• [DESCRIPTION OF THE TASK]
Because the copy must hold no pictures, return the data below with all of its words intact.

** Opening DATA EXTRACT block **

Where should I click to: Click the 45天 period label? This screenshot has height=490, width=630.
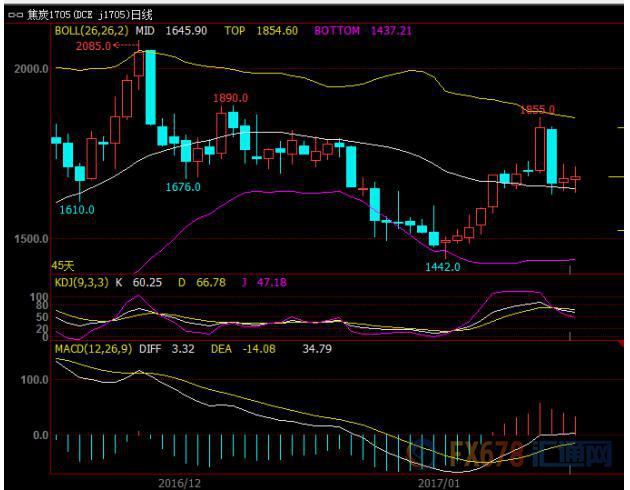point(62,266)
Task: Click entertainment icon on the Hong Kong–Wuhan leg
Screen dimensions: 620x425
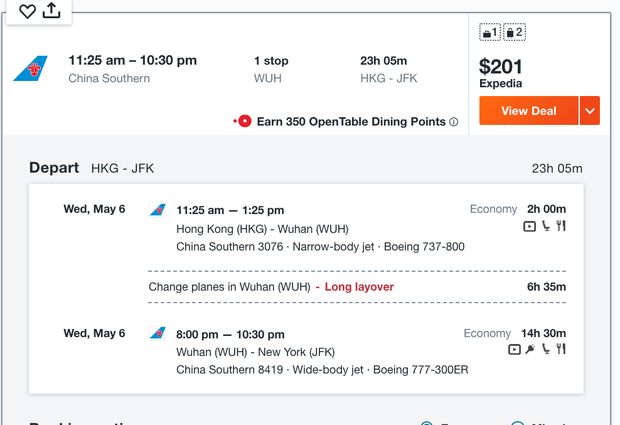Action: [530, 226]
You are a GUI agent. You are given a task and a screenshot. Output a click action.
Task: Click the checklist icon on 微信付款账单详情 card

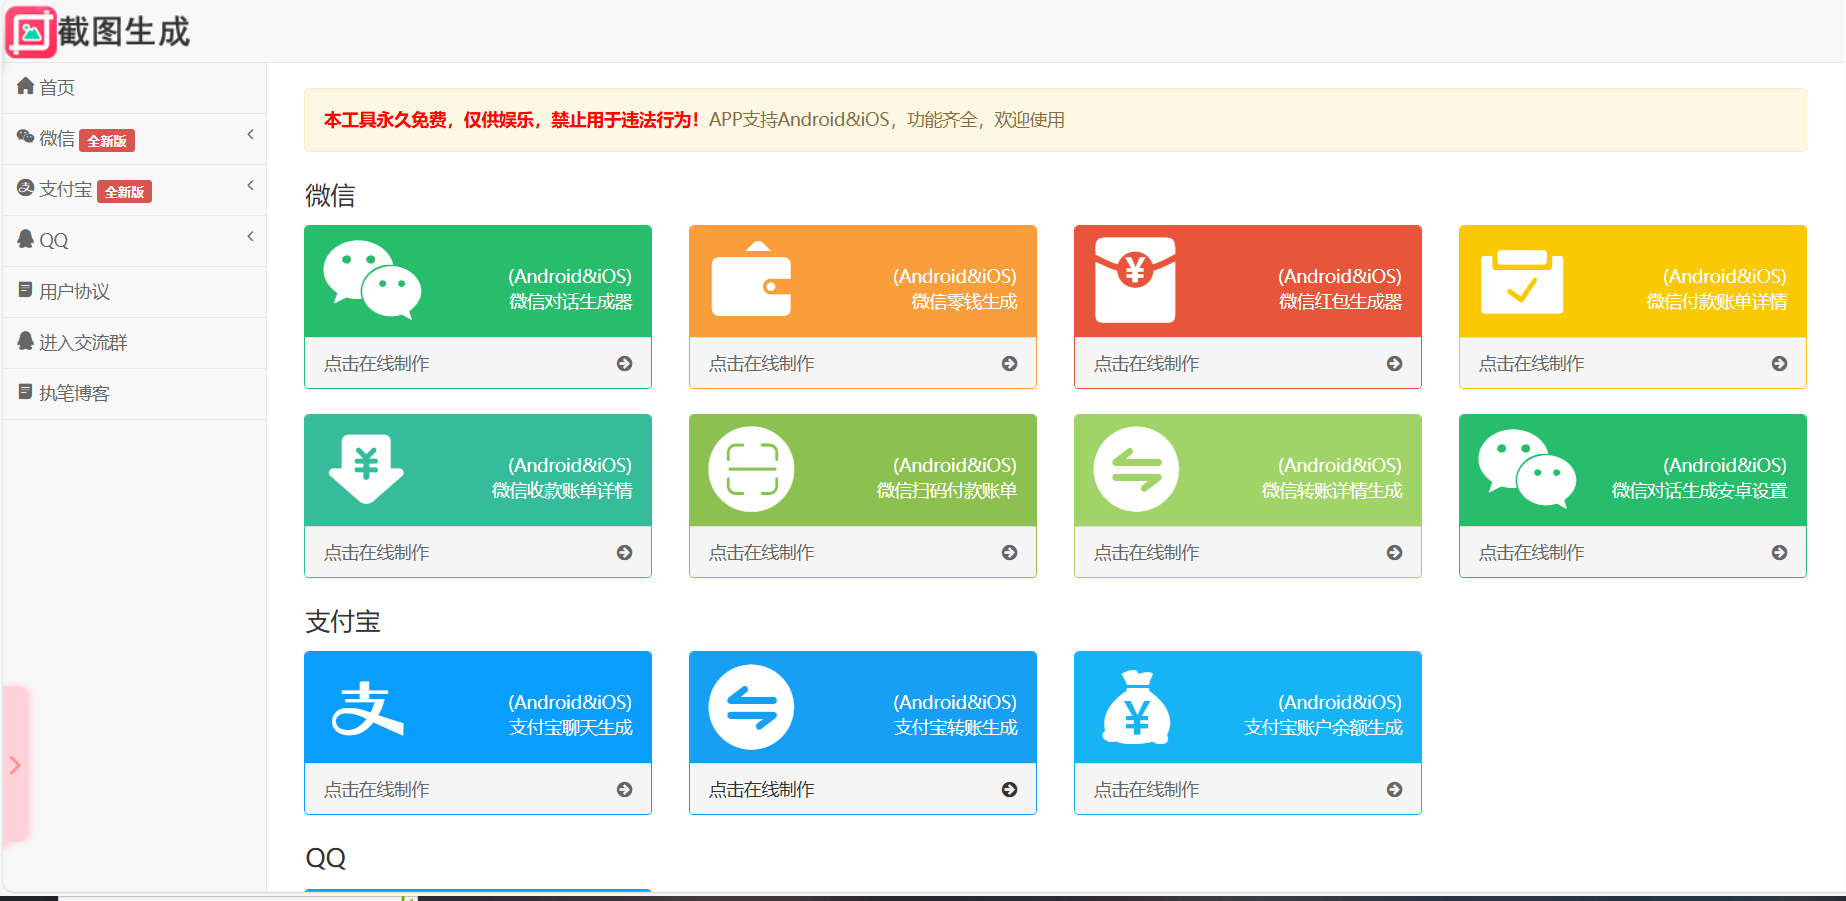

** Closing DATA EXTRACT block **

• [EXERCISE ANSWER]
Where should I click to: Click the 45天 period label? This screenshot has height=490, width=630.
point(62,266)
Task: Click entertainment icon on the Hong Kong–Wuhan leg
Screen dimensions: 620x425
Action: [530, 226]
You are a GUI agent. You are given a task and a screenshot. Output a click action.
Task: Click the checklist icon on 微信付款账单详情 card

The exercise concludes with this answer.